Cortical atrophy in chronic subdural hematoma from ultra-structures to physical properties

Several theories have tried to elucidate the mechanisms behind the pathophysiology of chronic subdural hematoma (CSDH). However, this process is complex and remains mostly unknown. In this study we performed a retrospective randomised analysis comparing the cortical atrophy of 190 patients with unilateral CSDH, with 190 healthy controls. To evaluate the extent of cortical atrophy, CT scan images were utilised to develop an index that is the ratio of the maximum diameter sum of 3 cisterns divided by the maximum diameter of the skull at the temporal lobe level.
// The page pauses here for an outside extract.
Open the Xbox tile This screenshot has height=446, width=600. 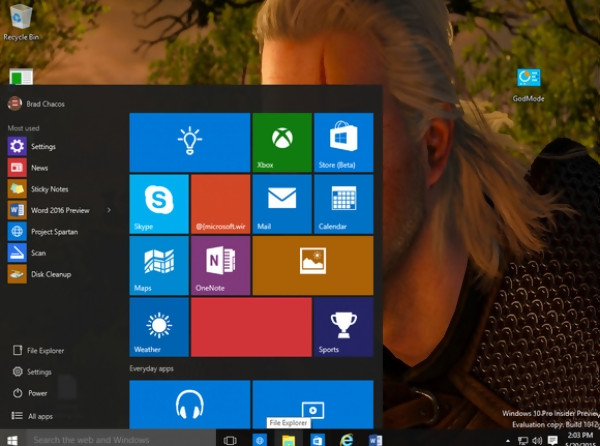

Also, we reported, for the first time, the ultrastructural analyses of the CSDH using a combination of immunohistochemistry methods and transmission electron microscopy techniques. Internal validation was performed to confirm the assessment of the different degrees of cortical atrophy. Relative Cortical Atrophy Index (RCA index) refers to the sum of the maximum diameter of three cisterns (insular cistern, longitudinal cerebral fissure and cerebral sulci greatest) with the temporal bones' greatest internal distance. This index, strongly related to age in healthy controls, is positively correlated to the preoperative and post-operative maximum diameter of hematoma and the midline shift in CSDH patients. On the contrary, it negatively correlates to the Karnofsky Performance Status (KPS). The Area Under the Receiver Operating Characteristics (AUROC) showed that RCA index effectively differentiated cases from controls. Immunohistochemistry analysis showed that the newly formed CD-31 positive microvessels are higher in number than the CD34-positive microvessels in the CSDH inner membrane than in the outer membrane. Ultrastructural observations highlight the presence of a chronic inflammatory state mainly in the CSDH inner membrane. Integrating these results, we have obtained an etiopathogenetic model of CSDH. Cortical atrophy appears to be the triggering factor activating the cascade of transendothelial cellular filtration, inflammation, membrane formation and neovascularisation leading to the CSDH formation.